Who better to encourage teens to take a break from their phones than a fellow Gen Z? Parents can attempt to limit their kids’ screen time all they want, but it likely won’t stick unless it’s their idea. That’s why a new trend called “appstinence” is so encouraging. A 24-year-old Harvard grad student started this movement to help people detach from constant phone use, and it’s gaining favor among teens.
Appstinence was founded by Gabriela Nguyen, who started a club about it at her Ivy League school for other students who felt they were addicted to social media, per Fast Company.
“Forget screen time controls. Algorithm hacking. Digital detoxes. What about Option E: None of the above?” states her website. The movement is simple: taking a break from apps altogether.
According to Nguyen’s website, appstinence means “refraining from having personal social media accounts and instead using direct-line communication like phone calls and texts.” You know, like what cell phones were originally built for. Nguyen doesn’t want a limit — she wants a complete departure from smartphone culture altogether.
How Does Appstinence Work?

It revolves around a 5D method: Decrease, Deactivate, Delete, Downgrade, & Depart.
If your teen wants to follow this method (or you do, because let’s be honest, parents might need a break from smartphones too), then start slowly. Start by letting your close friends and family members know you are experimenting with moving offline and making sure you have their phone numbers to communicate over text or call instead. This is also a good time to write down your goals/fears/feelings about this process.
Decrease: delete apps from your phone and only access them through the browser on your laptop. It helps to slowly lower the amount of time you are on the apps instead of quitting cold turkey.
After a few weeks, it’s time to make a more permanent move — deactivate your social media accounts like TikTok, Instagram, and Snapchat. Just do one account at a time, slowly relying less on apps. After 30 days, deactivated accounts will automatically be deleted. The idea is that by this time, you will have spent so much focus cultivating offline connections, real self-care activities, and learning how to live more slowly that it will be a (relatively) painless transition.

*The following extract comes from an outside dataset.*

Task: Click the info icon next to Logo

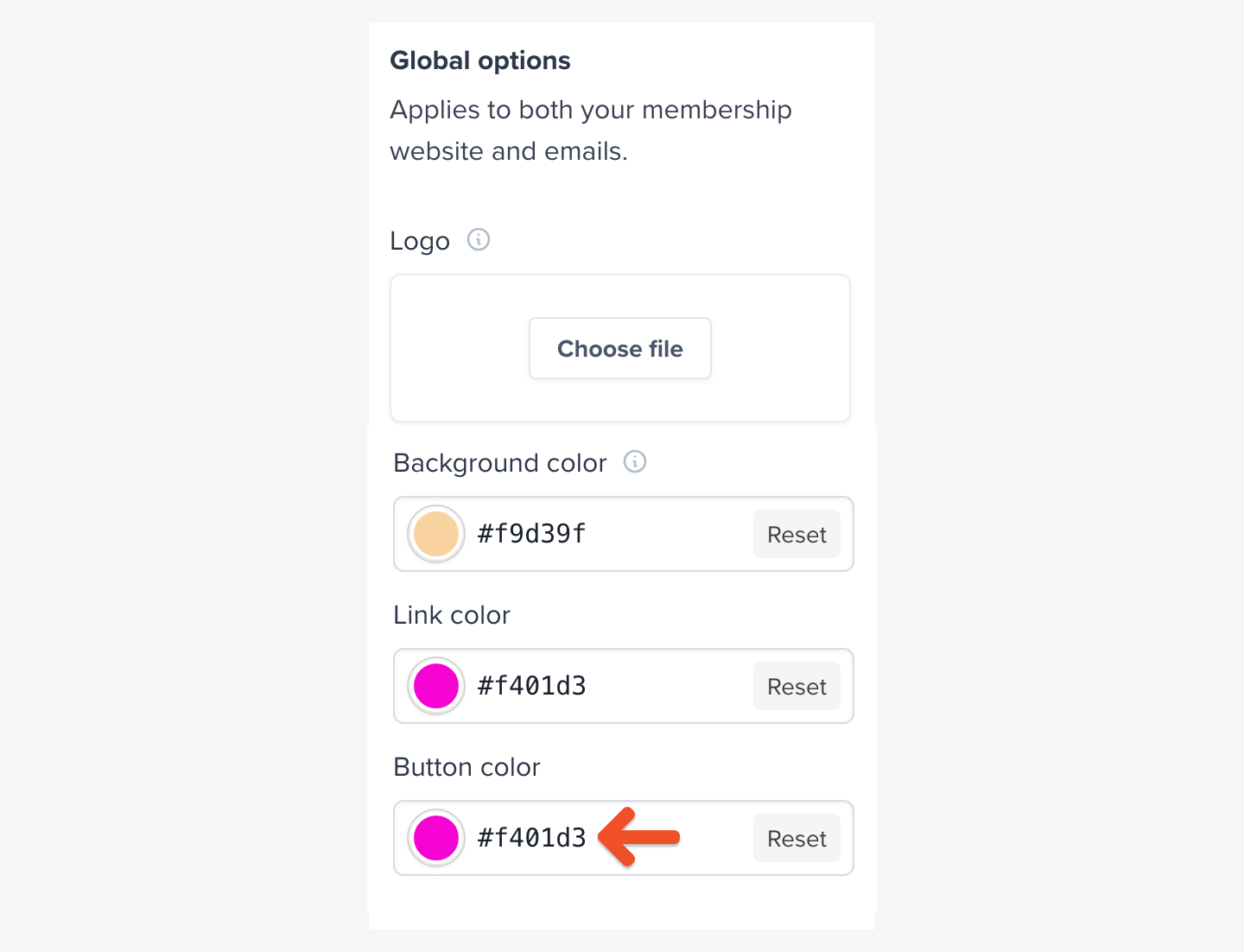Action: coord(479,239)
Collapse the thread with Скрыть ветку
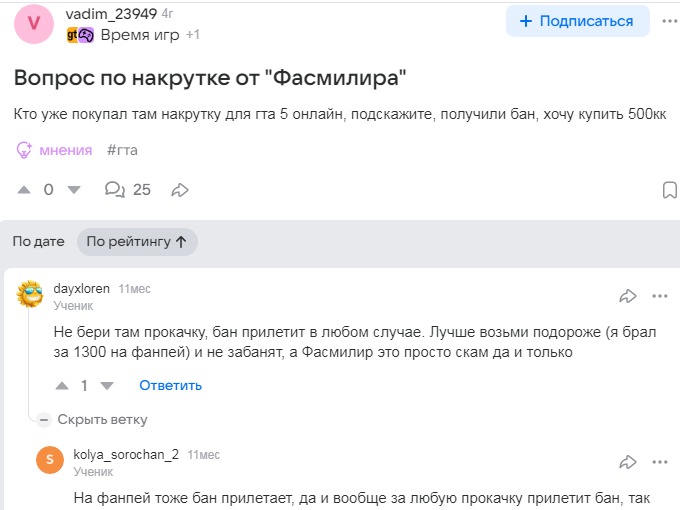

Once one app has been permanently deleted, go through the steps again and again with the others, until all your social media accounts have been deleted. You may need to set a regular schedule or reminder to call loved ones and schedule in-person meetups. It’s also a good time to try out new hobbies and activities that you’ll have time for now that you aren’t doomscrolling.
Downgrade and depart are the last two steps in the appstinence method. This refers to getting a transition device: a phone that’s in between a smartphone and a flip phone that will allow you to download some necessary apps (like Uber, banking, etc.) that primarily lives in your bag unused, and a flip phone that you will use the majority of the time to connect with others. Depart can be anywhere from several weeks to over a year after you began your appstinence journey. This is a chance to reflect on why you enjoy moving offline and existing in the real world instead.

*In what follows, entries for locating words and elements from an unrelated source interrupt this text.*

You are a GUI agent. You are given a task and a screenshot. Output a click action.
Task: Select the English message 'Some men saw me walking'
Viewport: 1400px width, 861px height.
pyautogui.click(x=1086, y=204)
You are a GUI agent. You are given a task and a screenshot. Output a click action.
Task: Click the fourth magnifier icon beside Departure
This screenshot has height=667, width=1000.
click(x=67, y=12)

You can sign up for personalized guidance to achieve the appstinence lifestyle, where you will get a lifestyle plan, personal goals, follow up phone calls, and more coaching.
Social Media Addiction
When SheKnows talked to New York City teens in February about their screen use, 17-year-old Annie told us that she’s “embarrassed” about the number of hours she spends on her screen: “I wanna cut it down … I could be doing better things. It’s not good for me.”

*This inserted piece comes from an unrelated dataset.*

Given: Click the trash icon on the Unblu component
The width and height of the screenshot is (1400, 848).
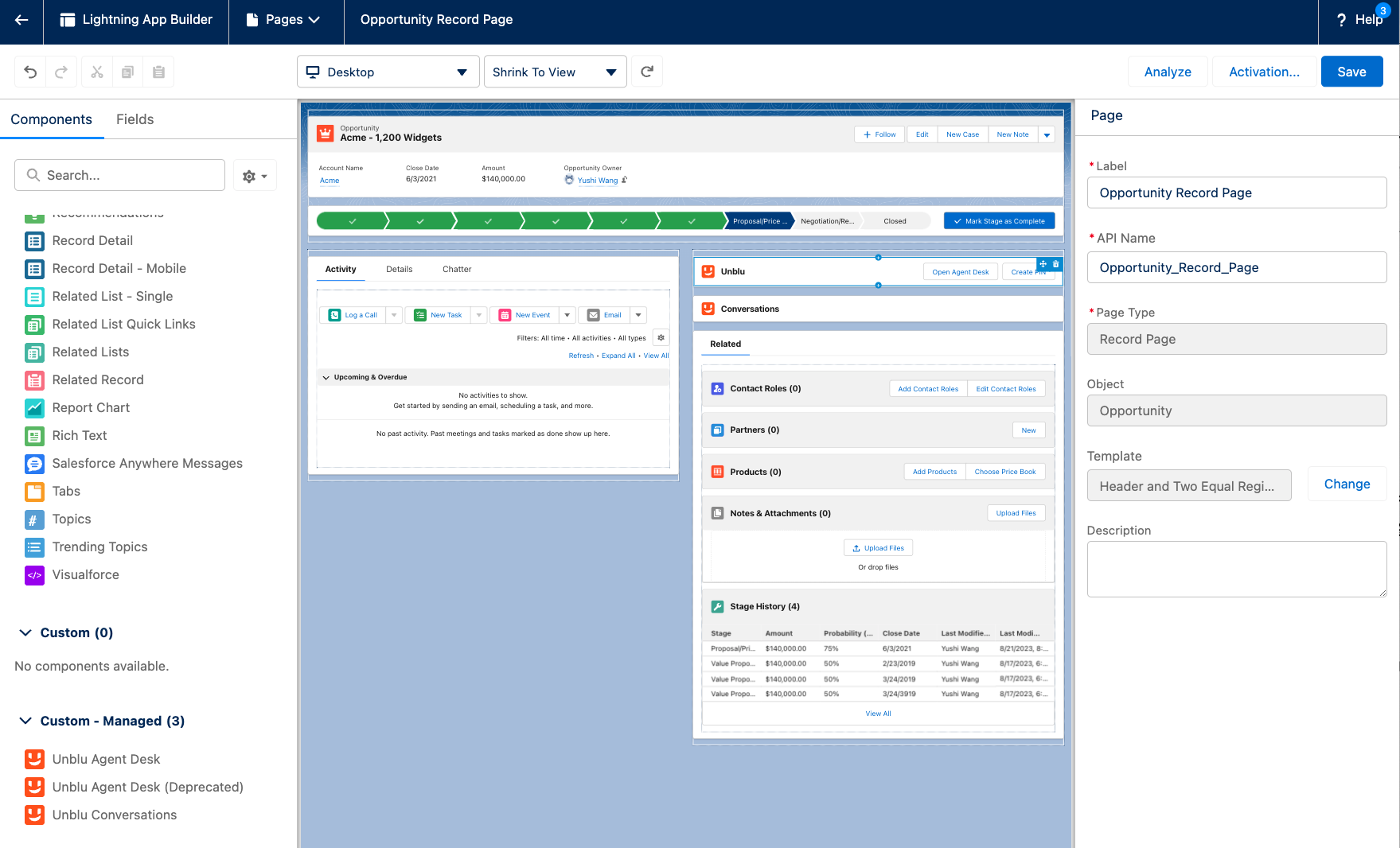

Annabella, 16, told us, “My friends are on it [their phones], I feel like I couldn’t get off it or certain apps, I don’t know — I’m just, like, addicted.”
Research backs this up. A 2024 Pew Research Center survey of US teens ages 13-17 found that 19% of teen girls use TikTok “almost constantly,” and 19% of teen boys say the same about YouTube.
Despite all this social connection, teens are lonelier than ever. Richard Ramos, author, speaker, and founder of Parents on a Mission, previously told SheKnows that teens are “caught in a cycle of superficial interaction” online that doesn’t fulfill “their deeper need for belonging.”
“Friendship used to be about shared experiences, you know, the stuff like riding bikes together, staying up late talking, going out for a soda, bowling and working through problems face-to-face or on the phone,” Ramos told us. Now friendships often exist as online exchanges only. “As a result, many teens may struggle with deeper emotional bonds which can lead to increased anxiety, depression, and a sense of isolation — but feel confused as they know a lot of people, but not in real life.”
Certain apps have introduced ways to help teens limit their screen time use — like TikTok, which is launching an in-app meditation guide that is mandatory for those under 18 after 10 p.m. Things like this can help, but sometimes, quitting social media altogether might be the best option for teens.
“It’s not obvious to us. It’s a lot of either unknown or a lot of never lived without it,” Nguyen told Harvard about why she started the appstinence movement to help young people learn how to quit social media. “And so that’s why in addiction research abstention plays such a big role because when you remove the stimulus it gives you a lot to learn about how much control it had over you.”
“It’s not a utopian fantasy of like, ‘Oh, if only I could run out into the woods and leave all my technology behind and get off social media and reinvent myself,’” she added. “It’s something that people are actually doing.”